Saved data entries:
○ ○ ○
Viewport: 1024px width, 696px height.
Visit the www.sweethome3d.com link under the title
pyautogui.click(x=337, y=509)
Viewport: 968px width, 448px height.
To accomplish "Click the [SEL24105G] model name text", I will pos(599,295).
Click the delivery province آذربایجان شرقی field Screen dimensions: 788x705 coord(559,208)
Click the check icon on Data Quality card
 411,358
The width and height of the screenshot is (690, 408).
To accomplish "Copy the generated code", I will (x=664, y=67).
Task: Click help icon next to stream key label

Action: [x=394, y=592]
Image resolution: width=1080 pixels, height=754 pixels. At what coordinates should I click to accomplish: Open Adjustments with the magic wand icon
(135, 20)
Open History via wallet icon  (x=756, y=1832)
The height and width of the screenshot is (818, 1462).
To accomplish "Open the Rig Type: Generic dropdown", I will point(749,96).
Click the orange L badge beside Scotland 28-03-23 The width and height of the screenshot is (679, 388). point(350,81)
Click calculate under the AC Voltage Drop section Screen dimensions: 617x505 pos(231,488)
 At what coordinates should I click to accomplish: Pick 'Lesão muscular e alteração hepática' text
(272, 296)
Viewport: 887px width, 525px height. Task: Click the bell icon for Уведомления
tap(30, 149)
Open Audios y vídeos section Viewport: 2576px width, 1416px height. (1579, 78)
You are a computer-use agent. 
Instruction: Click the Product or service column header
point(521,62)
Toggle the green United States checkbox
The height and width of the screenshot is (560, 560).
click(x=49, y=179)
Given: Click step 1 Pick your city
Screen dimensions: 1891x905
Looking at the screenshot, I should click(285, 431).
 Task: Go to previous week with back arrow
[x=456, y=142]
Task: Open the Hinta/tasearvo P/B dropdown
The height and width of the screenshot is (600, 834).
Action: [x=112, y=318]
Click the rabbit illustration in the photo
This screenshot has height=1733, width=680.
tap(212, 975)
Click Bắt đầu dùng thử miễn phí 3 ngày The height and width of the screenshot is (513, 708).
○ ○ ○
### PROBLEM STATEMENT
All lines from the one with "Open Audios y" to the end of the entries above are to be written out exactly, the first and last included.

### ANSWER BOX
Open Audios y vídeos section Viewport: 2576px width, 1416px height. (1579, 78)
You are a computer-use agent. 
Instruction: Click the Product or service column header
point(521,62)
Toggle the green United States checkbox
The height and width of the screenshot is (560, 560).
click(x=49, y=179)
Given: Click step 1 Pick your city
Screen dimensions: 1891x905
Looking at the screenshot, I should click(285, 431).
 Task: Go to previous week with back arrow
[x=456, y=142]
Task: Open the Hinta/tasearvo P/B dropdown
The height and width of the screenshot is (600, 834).
Action: [x=112, y=318]
Click the rabbit illustration in the photo
This screenshot has height=1733, width=680.
tap(212, 975)
Click Bắt đầu dùng thử miễn phí 3 ngày The height and width of the screenshot is (513, 708).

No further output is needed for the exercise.